▶ [Task item] In the records below, find the line containing "The height and", then print it and every following line exactly, through the last, without pictures.

▶ [Provided material]
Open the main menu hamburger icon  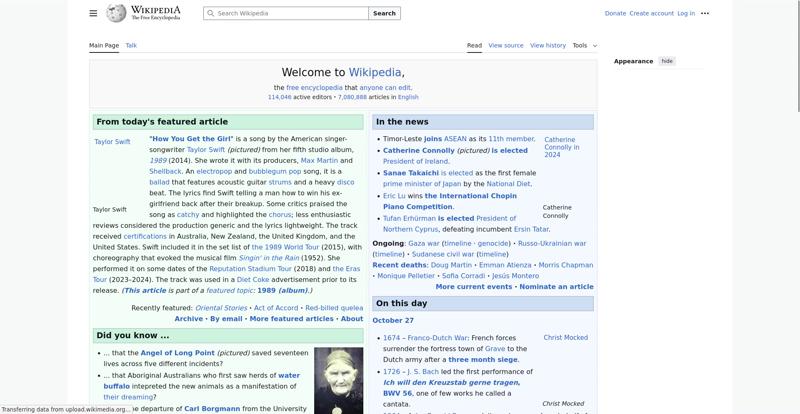point(93,13)
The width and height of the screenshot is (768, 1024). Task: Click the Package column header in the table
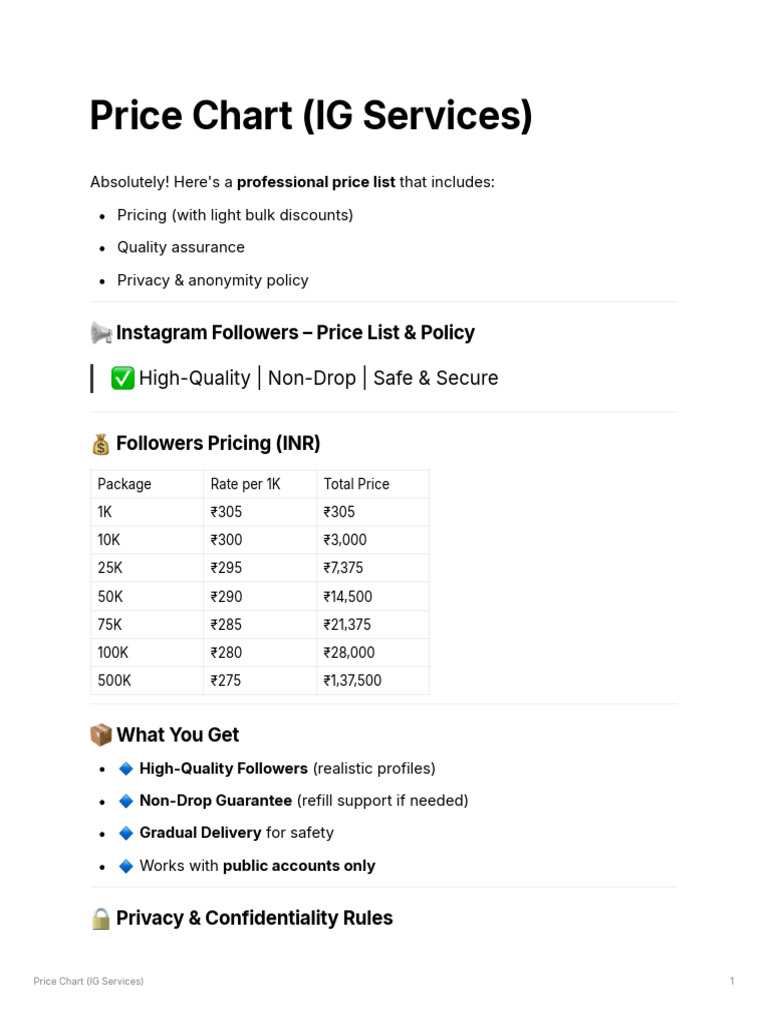(125, 484)
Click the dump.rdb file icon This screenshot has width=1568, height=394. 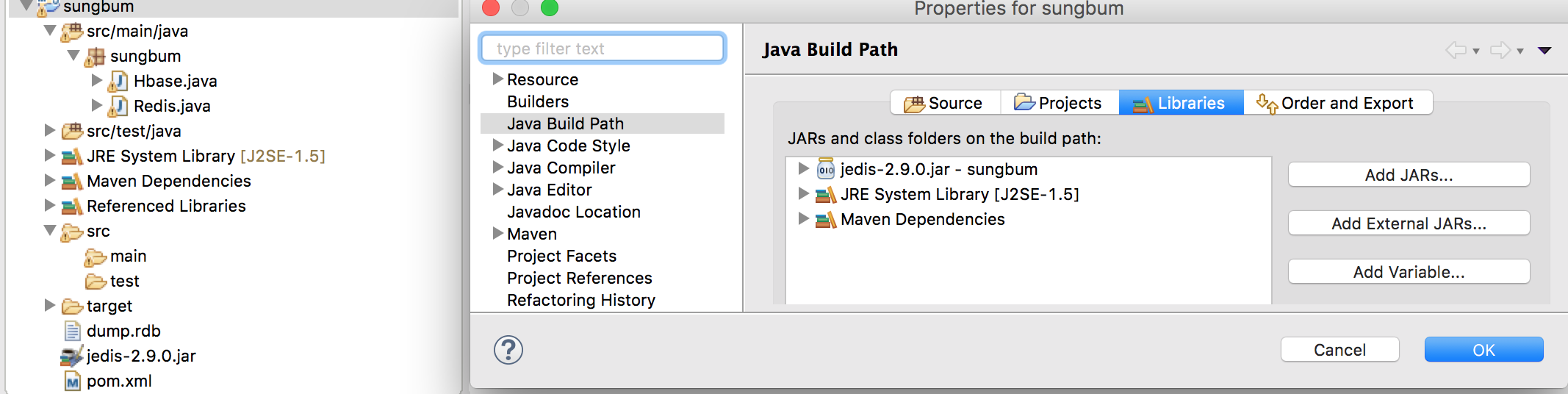(x=72, y=332)
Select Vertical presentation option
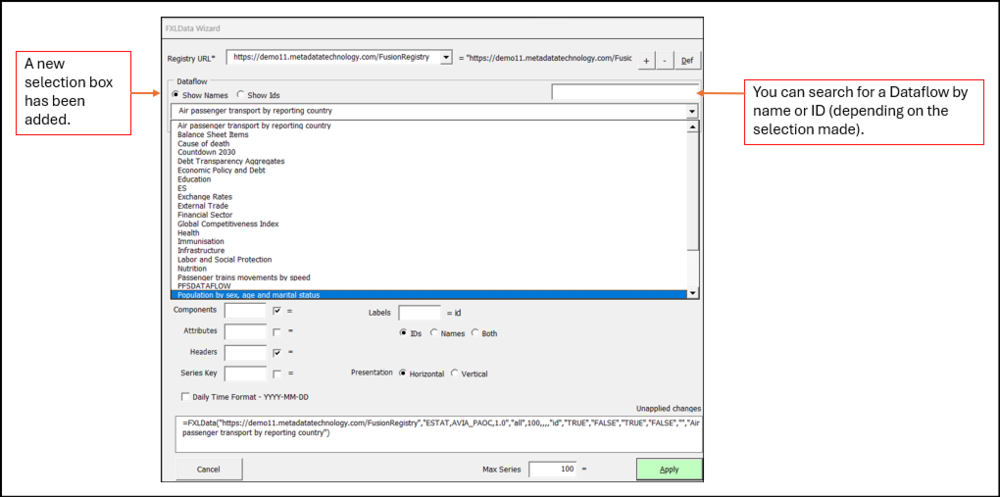The width and height of the screenshot is (1000, 497). 455,373
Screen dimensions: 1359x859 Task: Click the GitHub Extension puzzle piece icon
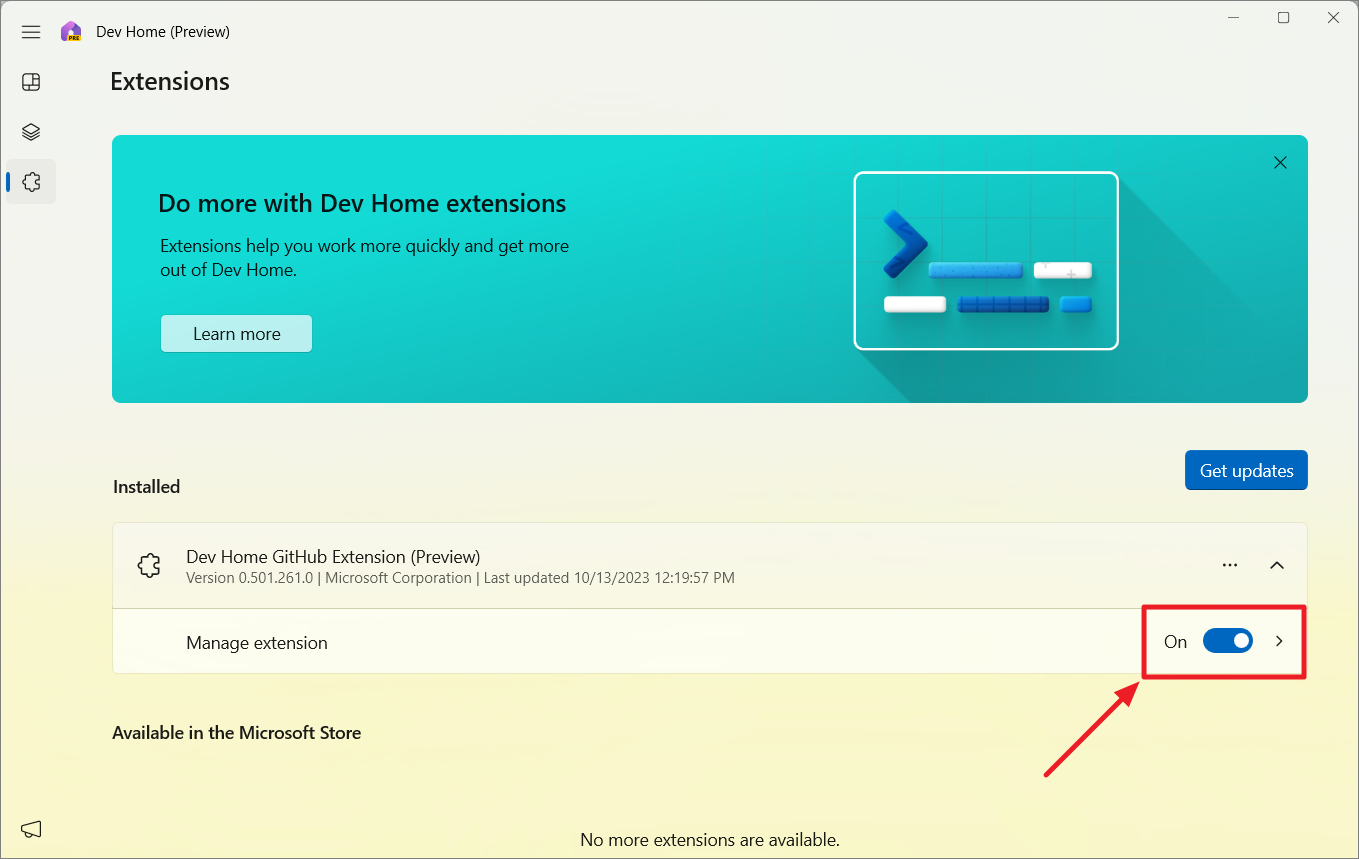pos(148,565)
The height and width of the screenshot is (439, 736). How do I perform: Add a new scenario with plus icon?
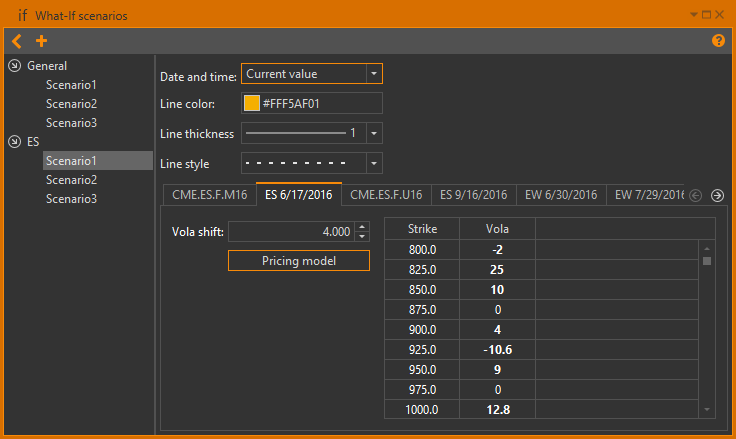pyautogui.click(x=41, y=41)
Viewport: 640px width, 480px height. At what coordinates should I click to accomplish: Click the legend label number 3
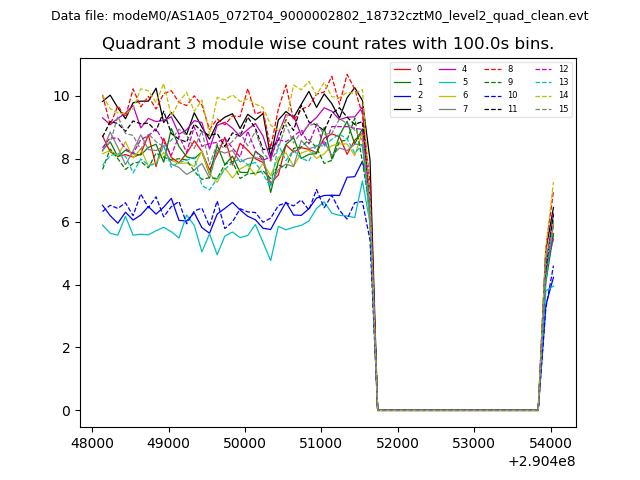tap(419, 108)
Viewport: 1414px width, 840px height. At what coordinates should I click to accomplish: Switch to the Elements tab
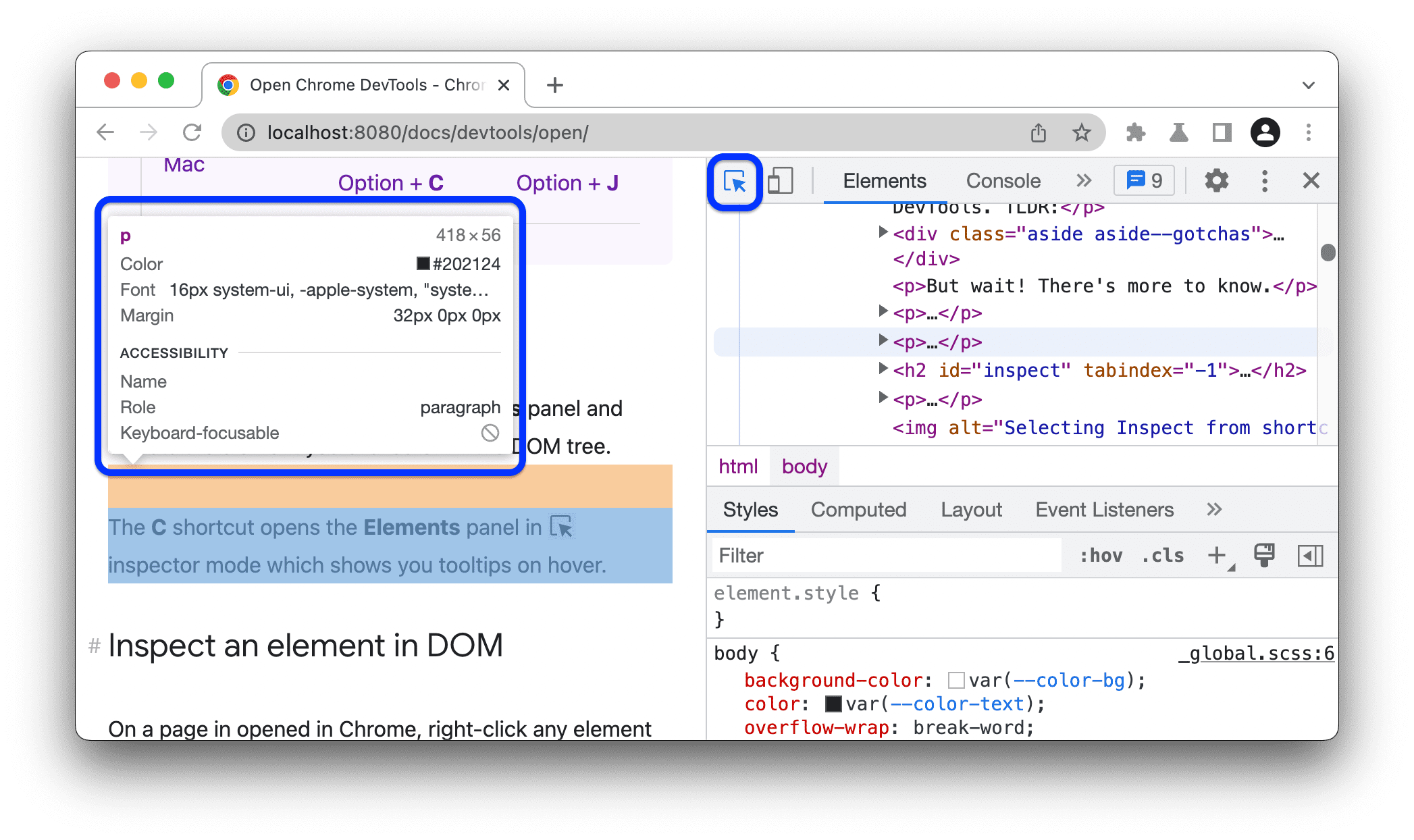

▶ [Reply to the exercise]
The height and width of the screenshot is (439, 736). How do I perform: Add a new scenario with plus icon?
pyautogui.click(x=41, y=41)
Viewport: 640px width, 480px height. At what coordinates should I click to accomplish: Click the legend label number 3
tap(419, 108)
Viewport: 1414px width, 840px height. At what coordinates should I click to accomplish: Switch to the Elements tab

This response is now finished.